Now situated on the highest spiritual plane, the mind cuts itself off from all material reactions and establishes itself in its own glory, beyond all material conceptions of happiness and unhappiness. At that moment the spiritualist realizes the truth of his relationship with the Supreme Personality of Godhead. He discovers that the joys and sorrows attributed to his own being, as well as their interactions, are in fact the work of the false ego alone, which is a product of ignorance.
Because he has regained his real identity, the perfectly realized soul is not conscious of the way the material body moves or acts, any more than a drunken man is conscious of whether he is clothed or not.
The Supreme Lord Himself now takes charge of the body as well as the senses of a liberated spiritualist, so that his functions are maintained until his destiny is fulfilled. The liberated devotee, who has awakened to his natural and eternal position and is thus established in Samadhi, the highest level of perfection of yoga, no longer sees the products of his material body as his own. He therefore regards the activities of that body as so many manifestations of a dream.

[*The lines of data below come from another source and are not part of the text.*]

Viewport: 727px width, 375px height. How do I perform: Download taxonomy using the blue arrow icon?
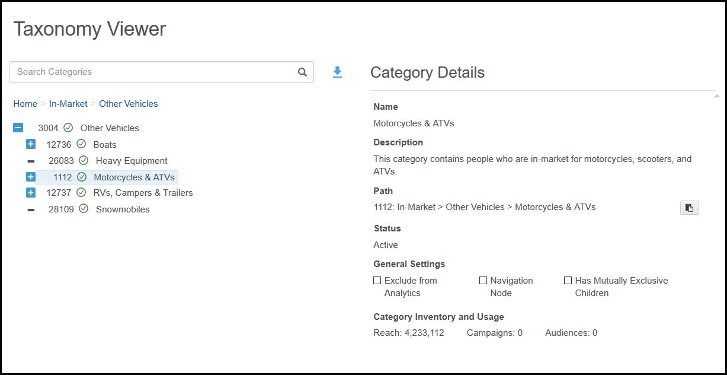pos(337,72)
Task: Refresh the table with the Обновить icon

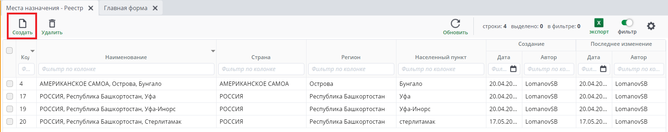Action: pyautogui.click(x=455, y=24)
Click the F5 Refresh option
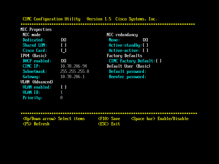Screen dimensions: 219x164 coord(36,124)
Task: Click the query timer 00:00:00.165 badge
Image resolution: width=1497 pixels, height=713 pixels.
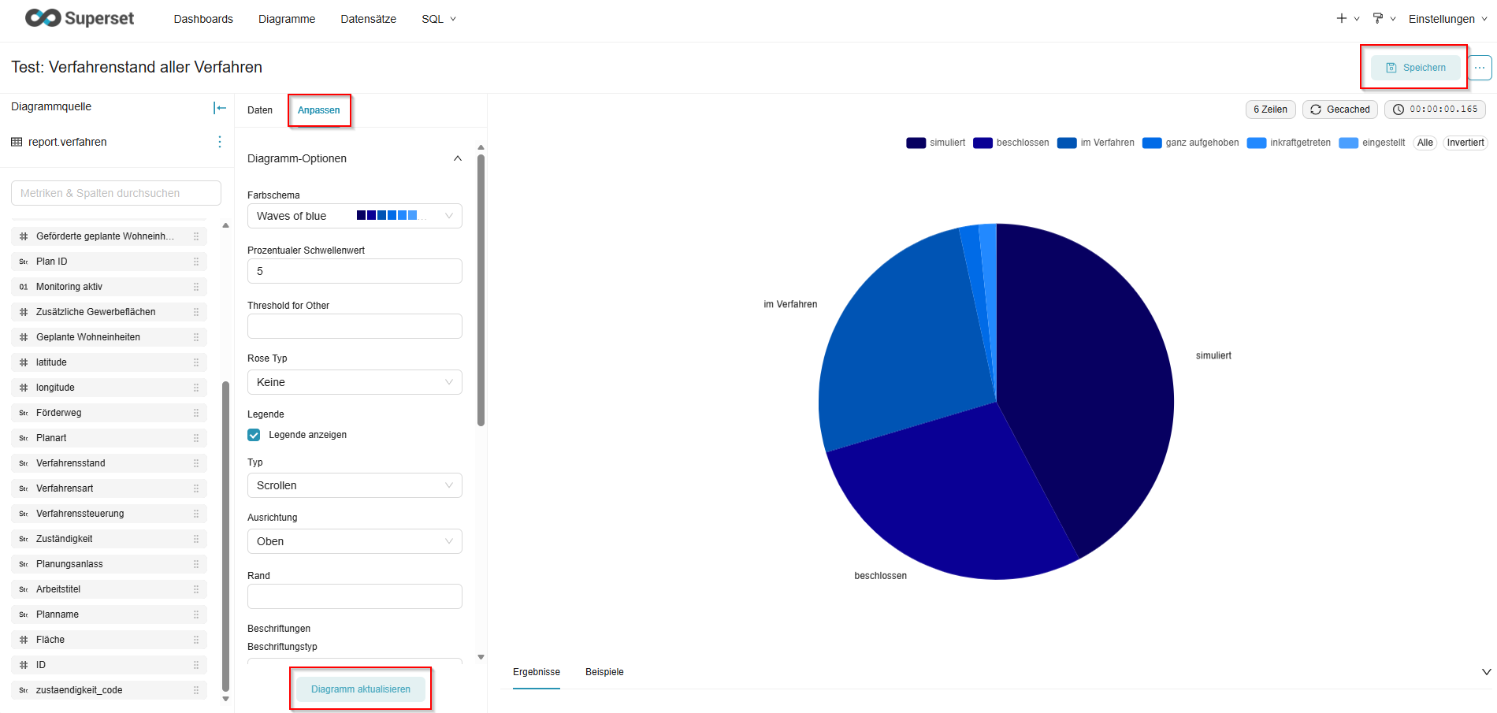Action: (x=1435, y=110)
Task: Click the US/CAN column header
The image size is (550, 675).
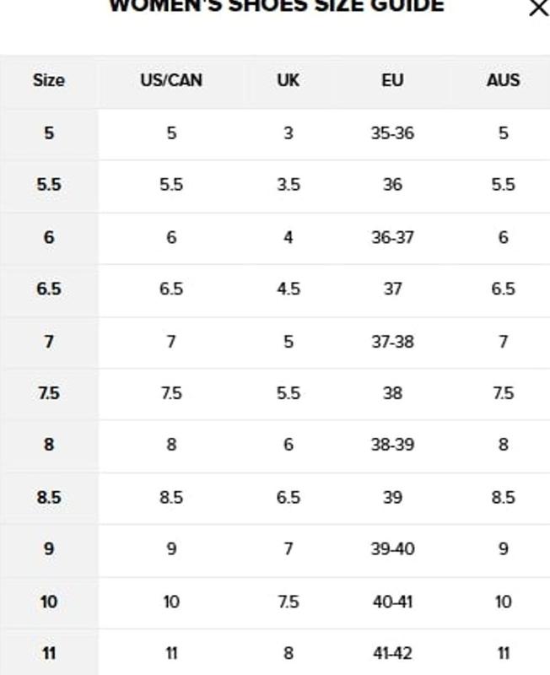Action: 171,81
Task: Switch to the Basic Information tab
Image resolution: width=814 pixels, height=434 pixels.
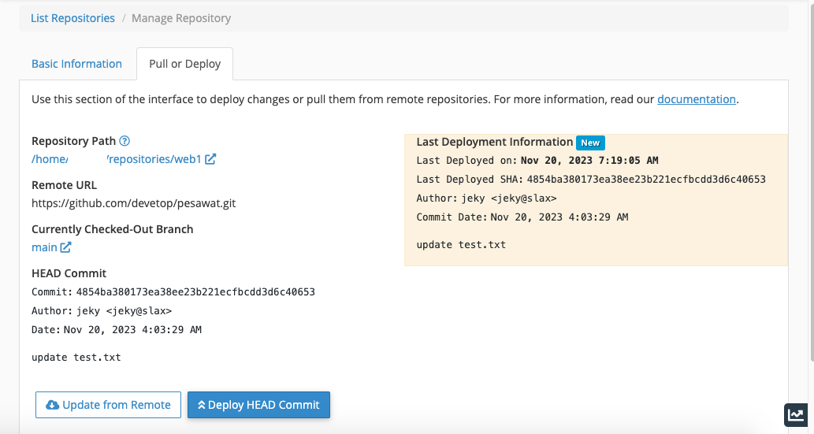Action: coord(76,64)
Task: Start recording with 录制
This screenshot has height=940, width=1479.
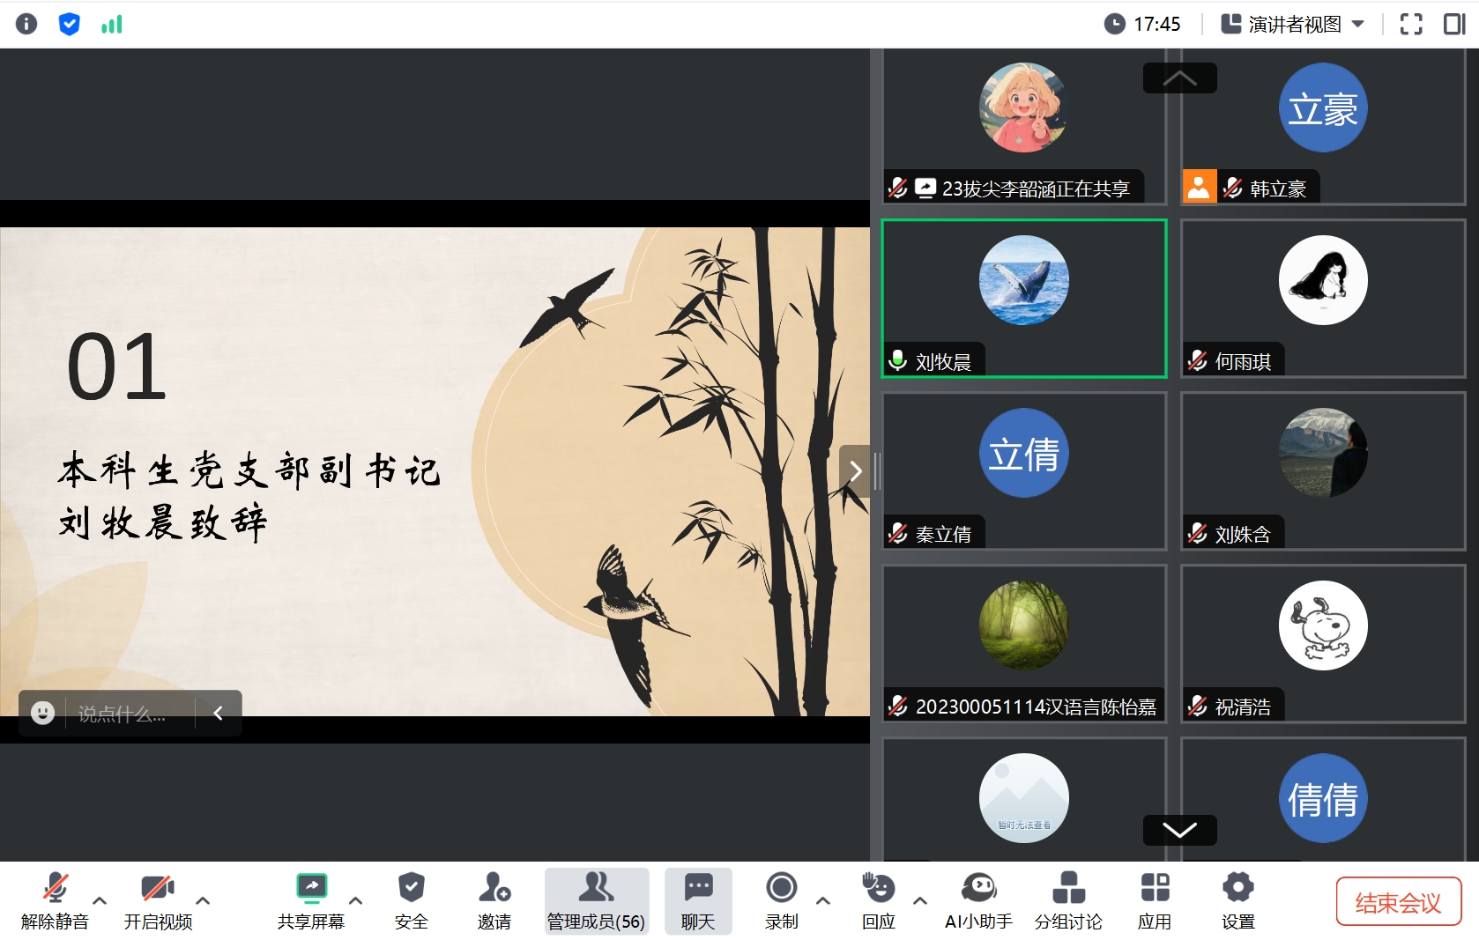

Out of deep affection for family and wealth, one will see a son or money as one's own, and out of affection for the material body, one will regard it in the same way. But in truth, just as one can understand that family and wealth are different from oneself, so the liberated being knows himself to be different from his body.
Fire itself is distinct from flames, sparks and smoke, although all these are intimately related because they are the product of the same burning wood.